The Temple itself—as historical
object and as idealized memory—forms a privileged locus of such continuous and
dynamic process of sanctification and clarification. Hence, both before and (much more so after)
the Destruction of the Second Temple, allusions to the architectural features,
the furniture and liturgical objects within, and the persons and ritual actions
carried out in the Temple signal, above all else, the numinous manifestation of
the sacred. There are candelabra,
altars, tables for shewbread; priests
carrying out the sacrifice of goats and sheep;
goblets for wine and so forth. They are not only known to us today in a
realistic representation through the Arch of Tiberius but also symbolically
through countless Jewish manuscript paintings.
Each of these elements, can, and
in fact normally do, act as a synecdoche, as parts for the whole, processes for
the producer, or contained for the container.
Any one or any clustering of such allusions to the Temple recalls the
whole cultic service of ancient Israel, a holy nation dedicated to the
sanctification of the Name, and thereby of its own sanctification, its own
clarification into the imminence of the sacred.

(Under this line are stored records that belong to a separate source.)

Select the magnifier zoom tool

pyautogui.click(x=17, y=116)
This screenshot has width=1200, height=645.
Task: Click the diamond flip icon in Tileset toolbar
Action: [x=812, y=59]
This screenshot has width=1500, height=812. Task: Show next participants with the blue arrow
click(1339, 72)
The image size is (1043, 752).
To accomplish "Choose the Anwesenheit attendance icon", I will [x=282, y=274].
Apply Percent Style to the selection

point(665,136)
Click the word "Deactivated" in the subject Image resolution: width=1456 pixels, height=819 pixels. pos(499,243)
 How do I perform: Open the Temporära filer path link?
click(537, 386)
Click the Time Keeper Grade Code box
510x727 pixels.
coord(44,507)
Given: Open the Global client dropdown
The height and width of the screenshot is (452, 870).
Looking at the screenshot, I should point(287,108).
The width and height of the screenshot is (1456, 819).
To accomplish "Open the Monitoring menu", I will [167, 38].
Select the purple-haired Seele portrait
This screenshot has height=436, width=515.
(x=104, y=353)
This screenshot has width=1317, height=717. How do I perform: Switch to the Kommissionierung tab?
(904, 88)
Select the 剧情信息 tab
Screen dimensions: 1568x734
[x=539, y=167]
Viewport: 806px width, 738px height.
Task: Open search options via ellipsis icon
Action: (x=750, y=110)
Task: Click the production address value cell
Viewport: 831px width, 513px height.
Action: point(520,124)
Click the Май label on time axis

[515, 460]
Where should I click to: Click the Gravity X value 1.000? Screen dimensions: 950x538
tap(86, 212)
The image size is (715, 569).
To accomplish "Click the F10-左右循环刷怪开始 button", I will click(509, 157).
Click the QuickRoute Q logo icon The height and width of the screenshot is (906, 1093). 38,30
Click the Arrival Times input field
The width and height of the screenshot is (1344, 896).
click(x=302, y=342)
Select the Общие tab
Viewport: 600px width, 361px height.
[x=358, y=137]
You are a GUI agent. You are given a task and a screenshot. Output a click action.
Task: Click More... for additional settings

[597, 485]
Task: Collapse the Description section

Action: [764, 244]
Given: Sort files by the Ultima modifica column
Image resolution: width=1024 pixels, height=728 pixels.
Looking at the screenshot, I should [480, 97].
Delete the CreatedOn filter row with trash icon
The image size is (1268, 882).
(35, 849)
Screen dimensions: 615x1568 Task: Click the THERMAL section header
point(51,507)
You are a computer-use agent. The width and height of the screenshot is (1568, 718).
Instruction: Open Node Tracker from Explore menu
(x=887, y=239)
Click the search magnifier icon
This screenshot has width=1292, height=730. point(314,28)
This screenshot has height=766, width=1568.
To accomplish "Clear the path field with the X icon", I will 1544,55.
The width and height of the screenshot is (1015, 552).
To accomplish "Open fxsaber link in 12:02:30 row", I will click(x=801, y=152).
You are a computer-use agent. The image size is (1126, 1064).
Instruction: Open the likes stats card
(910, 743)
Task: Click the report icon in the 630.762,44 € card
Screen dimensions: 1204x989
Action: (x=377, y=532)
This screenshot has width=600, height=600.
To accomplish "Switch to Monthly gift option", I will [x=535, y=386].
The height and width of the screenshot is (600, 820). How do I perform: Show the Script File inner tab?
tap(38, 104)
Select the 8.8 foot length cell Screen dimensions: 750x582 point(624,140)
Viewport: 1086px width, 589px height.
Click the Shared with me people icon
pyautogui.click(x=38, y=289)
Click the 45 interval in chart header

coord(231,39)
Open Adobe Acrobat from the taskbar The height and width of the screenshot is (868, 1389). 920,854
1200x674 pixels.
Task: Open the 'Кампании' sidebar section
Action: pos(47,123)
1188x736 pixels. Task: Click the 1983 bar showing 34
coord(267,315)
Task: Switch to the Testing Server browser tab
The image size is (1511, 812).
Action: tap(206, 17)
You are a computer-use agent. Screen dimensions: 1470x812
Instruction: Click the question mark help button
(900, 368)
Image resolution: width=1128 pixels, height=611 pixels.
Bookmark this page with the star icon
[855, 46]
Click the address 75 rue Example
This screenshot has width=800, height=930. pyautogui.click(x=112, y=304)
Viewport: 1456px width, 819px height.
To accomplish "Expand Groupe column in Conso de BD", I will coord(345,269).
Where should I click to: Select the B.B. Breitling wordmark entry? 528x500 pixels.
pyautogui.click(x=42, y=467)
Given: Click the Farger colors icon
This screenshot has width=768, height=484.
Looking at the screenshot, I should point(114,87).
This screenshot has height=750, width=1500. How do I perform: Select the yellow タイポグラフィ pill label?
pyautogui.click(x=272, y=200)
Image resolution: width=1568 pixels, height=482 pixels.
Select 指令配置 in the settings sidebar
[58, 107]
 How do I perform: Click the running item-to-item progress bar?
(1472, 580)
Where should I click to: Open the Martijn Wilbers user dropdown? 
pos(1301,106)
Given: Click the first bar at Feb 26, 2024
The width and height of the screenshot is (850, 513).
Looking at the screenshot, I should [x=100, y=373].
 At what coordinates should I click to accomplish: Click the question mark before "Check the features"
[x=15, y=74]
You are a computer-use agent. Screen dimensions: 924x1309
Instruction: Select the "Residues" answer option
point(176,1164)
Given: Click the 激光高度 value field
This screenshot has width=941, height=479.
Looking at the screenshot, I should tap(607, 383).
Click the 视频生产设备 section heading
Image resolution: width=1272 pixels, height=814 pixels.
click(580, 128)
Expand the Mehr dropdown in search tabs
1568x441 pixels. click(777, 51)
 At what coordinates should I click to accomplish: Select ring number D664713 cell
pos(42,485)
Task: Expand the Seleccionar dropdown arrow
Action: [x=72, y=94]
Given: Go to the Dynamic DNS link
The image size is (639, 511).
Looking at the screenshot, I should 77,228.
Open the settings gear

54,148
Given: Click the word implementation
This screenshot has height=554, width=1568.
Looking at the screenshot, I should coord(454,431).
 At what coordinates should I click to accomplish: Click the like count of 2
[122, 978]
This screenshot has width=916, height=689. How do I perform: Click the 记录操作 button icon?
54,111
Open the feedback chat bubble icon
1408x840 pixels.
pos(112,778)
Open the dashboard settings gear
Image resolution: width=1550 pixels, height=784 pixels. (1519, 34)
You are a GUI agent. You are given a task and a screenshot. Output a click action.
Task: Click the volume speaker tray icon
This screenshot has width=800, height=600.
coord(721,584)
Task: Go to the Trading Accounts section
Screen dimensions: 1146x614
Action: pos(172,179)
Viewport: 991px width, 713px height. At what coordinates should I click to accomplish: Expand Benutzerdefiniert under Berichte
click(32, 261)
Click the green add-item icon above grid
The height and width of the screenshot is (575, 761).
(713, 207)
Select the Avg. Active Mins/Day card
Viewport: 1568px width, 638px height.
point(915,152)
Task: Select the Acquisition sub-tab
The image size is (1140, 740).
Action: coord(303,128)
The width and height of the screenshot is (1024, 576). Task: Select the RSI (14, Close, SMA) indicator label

Of course, the more the historical Destruction in 69 CE recedes into the
past, the more the memory of the Temple is idealized, with all previous party
strife and factionalization of the Judaic community absorbed into a simplified
vision of the chosen people. This is
enhanced by the exilic rabbinic reinterpretation of the cults of sacrifice and
temple service, evidence in the Mishnaic texts and their Talmudic enhancements
and adjustments. With study of the
sacred texts and synagogue worship taken as the superseding and perfecting
modes of Jewish endeavour and the earlier processes of intellectualization and
internalization of ethical standards made dominant in the community, the
meaning of the Temple and its attributes becomes at one with the ideals of
rabbinic Judaism. There may be allusions
in any iconographic decoration of a menorah or curtain to close a Torah ark,
recalling specific figures or happenings in the Bible directly or more
indirectly to passages in the Mishnah or Talmud or even more obliquely, through
visual and verbal puns on the names or attributes of patrons, donors and honoured
leaders of the community; but a primary value lies in the immediate, general
recollection of the Temple itself as a centre of Jewish consciousness. The memory of the actual Temple is translated by tradition into a no
less real consciousness of the redefined temple as sanctified historical
experience.
There
are also a wide range of heraldric or emblematic beasts, lions and deer, as
well as decorative clusters of grapes and wreaths of various leaves that appear
with regularity on post-cultic Jewish architecture, tapestries and furniture
and in the patterned presentation of books and other ritual or domestic
objects. These, like the recurring
astrological signs and motifs gleaned from Greek, Roman, Bysantine, Persian,
and even later Christian and Islamic culture challenge our assumptions, first,
about the Jewish taboos on graven images and, then, about the Jewish
seriousness about manifesting the potential sacrality of the world. We can trace the lions and the grapevines,
naturally, to Scriptural passages where they function as formulaic images of
the sacred, sometimes as totem beasts and plants for tribes and clans and then
by extension of the Jewish people as a whole.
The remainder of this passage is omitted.